Basal-type breast cancer (Triple-Negative Breast Cancer, TNBC) is an aggressive subtype characterized by poor prognosis and limited conventional therapeutic options due to the absence of hormone receptor and HER2 expressions. To address this challenge, this study aims to elucidate the molecular mechanisms of compounds derived from the Nigella genus against basal-type breast cancer using a Network Pharmacology approach integrated with transcriptomic data. This in silico experimental study began with the identification of 433 bioactive compounds from the Nigella genus retrieved from databases, which were predicted to target a total of 2,227 potential proteins. Transcriptomic analysis was performed using the GSE7904 dataset, comparing 18 basal-type breast cancer samples with 7 normal control samples. Statistical analysis identified 4,901 significantly Differentially Expressed Genes (DEGs). Venn diagram intersection analysis between the compound targets and DEGs revealed 996 overlapping genes, which were designated as potential candidate targets. Protein-Protein Interaction (PPI) network topology analysis identified EGFR (Epidermal Growth Factor Receptor) as the top hub protein with a degree value of 110, followed by SRC (108) and PIK3CA (70). Functional enrichment analysis (KEGG) validated EGFR as a critical receptor in TNBC, initiating oncogenic signaling pathways such as MAPK and PI3K-Akt that drive basal-type cancer cell proliferation. Bioactive compounds from Nigella were predicted to exert their effects by interacting with membrane receptors and inhibiting tyrosine kinase activity. Therapeutic intervention targeting EGFR using bioactive compounds from the Nigella genus therefore represents a promising strategy to overcome resistance and aggressiveness in basal-type breast cancer.

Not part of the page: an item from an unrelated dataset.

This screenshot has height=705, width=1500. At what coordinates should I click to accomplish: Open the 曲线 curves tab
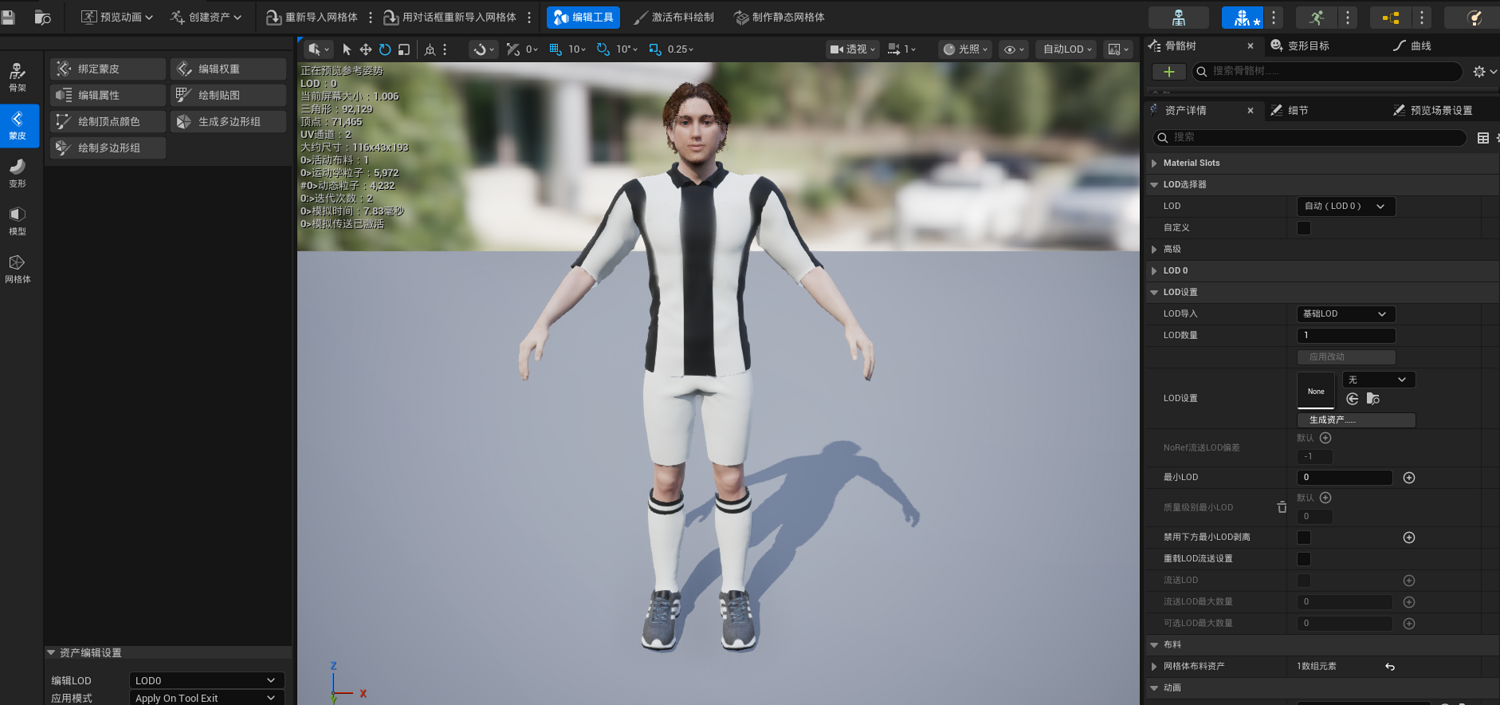click(x=1412, y=46)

Kanker payudara tipe basal (Triple-Negative Breast Cancer/TNBC) merupakan subtipe agresif yang ditandai dengan prognosis buruk dan terbatasnya pilihan terapi konvensional akibat ketiadaan ekspresi reseptor hormon dan HER2. Untuk mengatasi tantangan ini, penelitian ini bertujuan menjelaskan mekanisme molekuler senyawa genus Nigella terhadap kanker payudara tipe basal menggunakan pendekatan Farmakologi Jaringan (Network Pharmacology) terintegrasi dengan data transkriptomik. Studi eksperimental in silico ini diawali dengan mengidentifikasi 433 senyawa bioaktif genus Nigella dari basis data, yang memprediksi total 2.227 target protein potensial. Analisis transkriptomik dilakukan pada dataset GSE7904, yang membandingkan 18 sampel kanker basal dengan 7 kontrol normal. Berdasarkan uji statistik, analisis ini berhasil mengidentifikasi total 4.901 Differentially Expressed Genes (DEGs) signifikan. Melalui analisis irisan diagram Venn antara kedua dataset, ditemukan 996 gen tumpang tindih yang ditetapkan sebagai target kandidat potensial. Analisis topologi jaringan Interaksi Protein-Protein (PPI) mengidentifikasi EGFR (Epidermal Growth Factor Receptor) sebagai protein kunci (hub gene) teratas dengan nilai derajat (degree) 110, diikuti oleh SRC (108) dan PIK3CA (70). Analisis fungsional (KEGG) memvalidasi bahwa EGFR merupakan reseptor esensial dalam TNBC, yang menginisiasi jalur sinyal onkogenik MAPK dan PI3K-Akt yang mendorong proliferasi sel kanker tipe basal. Senyawa bioaktif Nigella diprediksi bekerja dengan berinteraksi pada reseptor membran dan menghambat aktivitas tirosin kinase. Intervensi terapeutik yang menargetkan EGFR menggunakan senyawa bioaktif genus Nigella menjadi strategi pengobatan yang menjanjikan untuk mengatasi resistensi dan agresivitas kanker payudara tipe basal.

Referensi

Abu-Darwish MS, Efferth T. Medicinal Plants from Near East for Cancer Therapy. Front Pharmacol. 2018 Jan 31;9:56. doi:10.3389/fphar.2018.00056

Lehmann BD, Bauer JA, Chen X, Sanders ME, Chakravarthy AB, Shyr Y, et al. Identification of human triple-negative breast cancer subtypes and preclinical models for selection of targeted therapies. J Clin Invest. 2011 Jul;121(7):2750–67. doi:10.1172/JCI45014

Pradeep PP, Mohanty B, Lobo CL, Balusamy SR, Shetty A, Perumalsamy H, et al. Harnessing the nutriceutics in early-stage breast cancer: mechanisms, combinational therapy, and drug delivery. J Nanobiotechnology. 2024 Sep 18;22(1):574. doi:10.1186/s12951-024-02815-8

Xu D, Ma Y, Zhao B, Li S, Zhang YU, Pan S, et al. Thymoquinone induces G2/M arrest, inactivates PI3K/Akt and nuclear factor-κB pathways in human cholangiocarcinomas both in vitro and in vivo. Oncol Rep. 2014 May;31(5):2063–70. doi:10.3892/or.2014.3059

Wang W, Zhai GQ, Xin M, Li J, Liao JJ, Liang J, et al. Integrated network pharmacology and transcriptomics to reveal the mechanism of Passiflora against depressive disorder: An observational study. Medicine (Baltimore). 2024 Oct 11;103(41):e39309. doi:10.1097/MD.0000000000039309 PubMed PMID: 39465851; PubMed Central PMCID: PMC11479432.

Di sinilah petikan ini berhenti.